Parce que le réchauffement climatique et la dégradation de la biodiversité sont des phénomènes globaux aux effets globaux, ils requièrent l’engagement de tous les acteurs : étatiques, économiques, citoyens. En même temps qu’une sensibilisation accrue des consommateurs à l’impact écologique et social des produits qu’ils consomment (les « consomm’acteurs »), les entreprises ont progressivement mobilisé de plus en plus d’énergie dans la RSE (responsabilité sociétale des entreprises).
La puissance publique dispose de nombreux outils pour aligner, autant que possible, l’intérêt privé de l’entreprise sur l’intérêt général. Elle peut d’abord mettre en place un ensemble d’indicateurs, référentiels normatifs qui définissent les modalités et les critères du respect de l’environnement par l’activité productive des entreprises. Ces indicateurs permettent de mettre en place des procédures de reporting et de transparence pour calculer l’impact social et/ou environnemental d’une entreprise. Dans le cadre de l’internationalisation des grandes entreprises, l’harmonisation de ces indicateurs au niveau mondial apparaît d’autant plus importante. Le développement de la finance verte se fonde également sur des indicateurs faisant la transparence sur les risques écologiques liés aux investissements des entreprises.
La puissance publique peut recourir à la puissance de la norme, en contraignant les entreprises à des obligations ou des interdictions. Là encore, dans le cadre de l’internationalisation des entreprises et des échanges, l’harmonisation des normes (environnementales, sociales) est cruciale pour ne pas désavantager, par rapport à leurs concurrents, les entreprises nationales qui y sont soumises : cela donne lieu à de complexes négociations commerciales, au niveau international, pour éviter le dumping fiscal, social et environnemental.
L’État dispose également du levier fiscal pour encourager ou dissuader certaines activités productives : selon l’approche de l’économiste Arthur Pigou, il s’agit d’« internaliser » les externalités générées par l’activité des entreprises.
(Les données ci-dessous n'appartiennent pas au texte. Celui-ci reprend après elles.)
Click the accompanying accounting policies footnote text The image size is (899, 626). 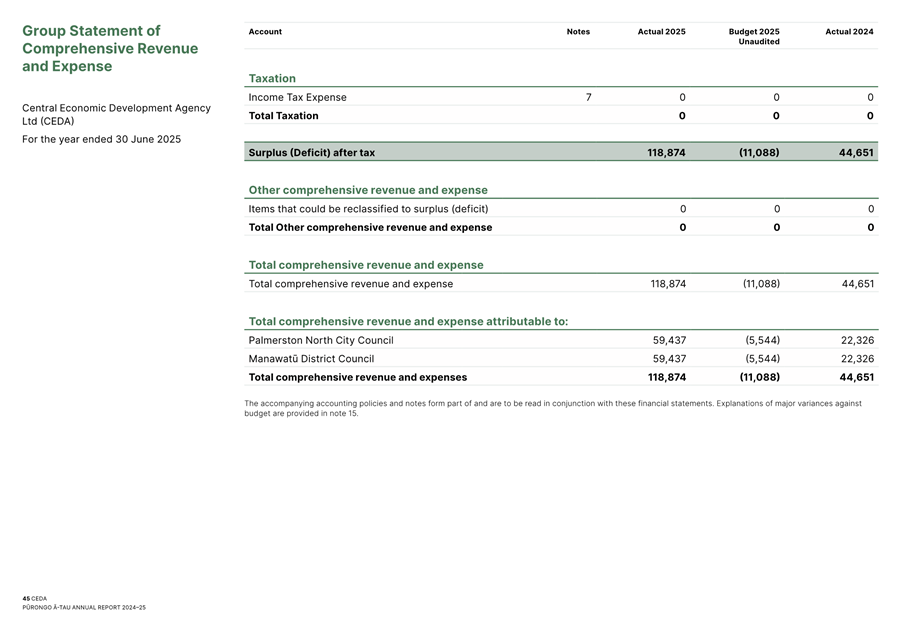pos(552,408)

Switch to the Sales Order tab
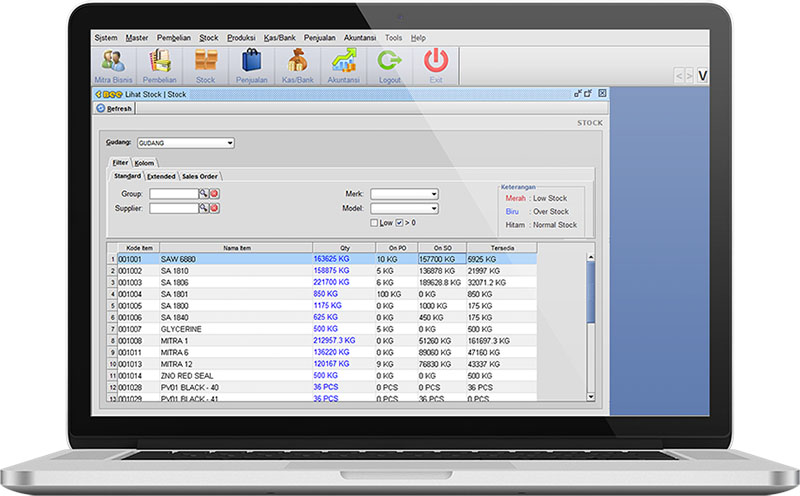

L’Etat pourra ainsi taxer une activité qui génère un coût pour la société - par exemple des activités polluantes - ou subventionner une activité qui génère un bénéfice pour la société - par exemple une entreprise d’apiculture qui pollinise l’environnement alentour.
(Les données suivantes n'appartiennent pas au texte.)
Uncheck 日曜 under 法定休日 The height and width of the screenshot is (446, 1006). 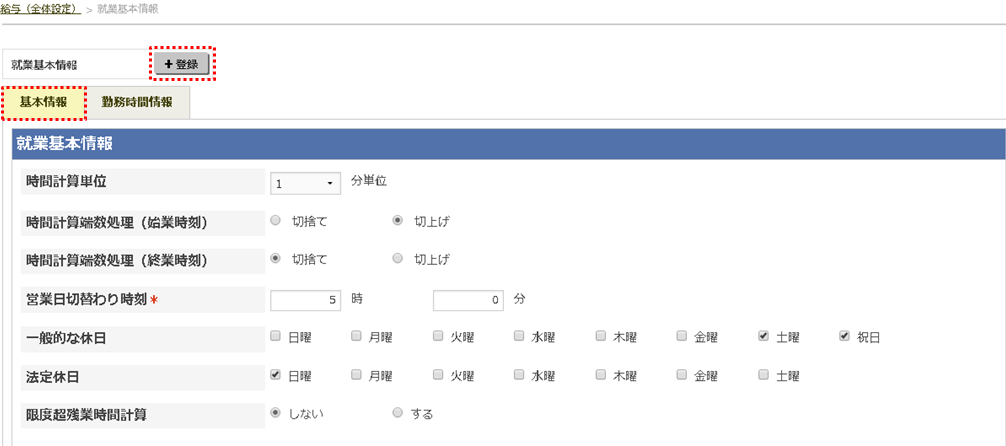coord(276,375)
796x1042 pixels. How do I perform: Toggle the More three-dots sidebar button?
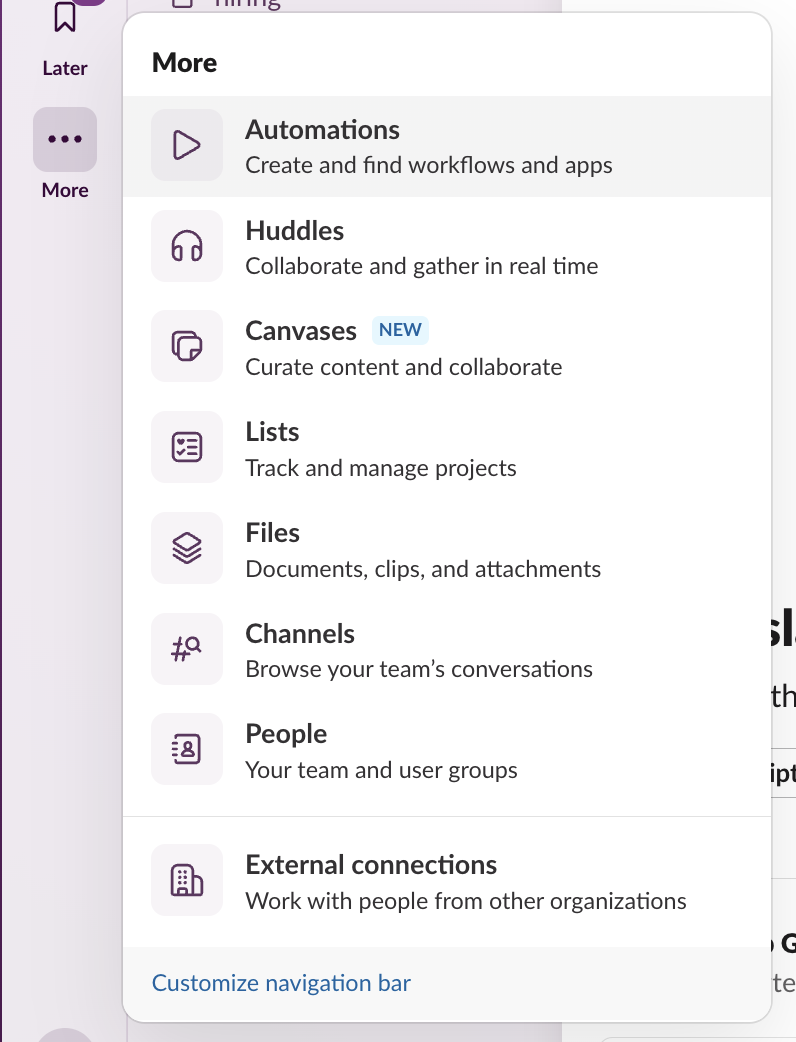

La mise en place d’un marché carbone des droits à polluer peut s’avérer un outil efficace sur les plans économique et environnemental : la puissance publique détermine un niveau maximal d’émissions et permet aux acteurs économiques de se répartir les coûts de dépollution entre eux en créant un marché. Si le premier marché du carbone au niveau européen a été critiqué pour son manque d’ambition en matière de réduction de la pollution, sa réforme prévue par le Green New Deal devrait permettre de rehausser les efforts de dépollution par la hausse du prix des droits à polluer.
Au-delà des outils de la puissance publique, les entreprises prennent elles-mêmes de plus en plus d’initiatives en matière de RSE. On assiste au développement de coalitions d’entreprises prenant des engagements sur des thématiques particulières en lien avec leur secteur d’activité. Les coalitions Business for Inclusive Growth (B4IG) ou One Planet Business for Biodiversity (OP2B) en sont deux exemples parmi d’autres. Ces coalitions permettent aux entreprises de partager de bonnes pratiques, de prendre des engagements dont l’ambition est poussée à la hausse par leur publicité, et de mieux dialoguer avec les pouvoirs publics pour défendre des mesures législatives ou réglementaires permettant de faciliter leur transition.
En définitive se pose la question de l’effectivité de l’engagement des entreprises en matières sociale et environnementale. Ce passage à l’échelle requiert désormais une réflexion approfondie sur la gouvernance et le financement de cette transition, nerfs de la guerre pour espérer aligner les objectifs de profit et de préservation de notre planète.
Les Rencontres du Développement Durable seront l’occasion d’un point d’étape sur ces avancées, d’une perspective sur les chantiers à suivre, et de propositions concrètes pour un capitalisme de progrès.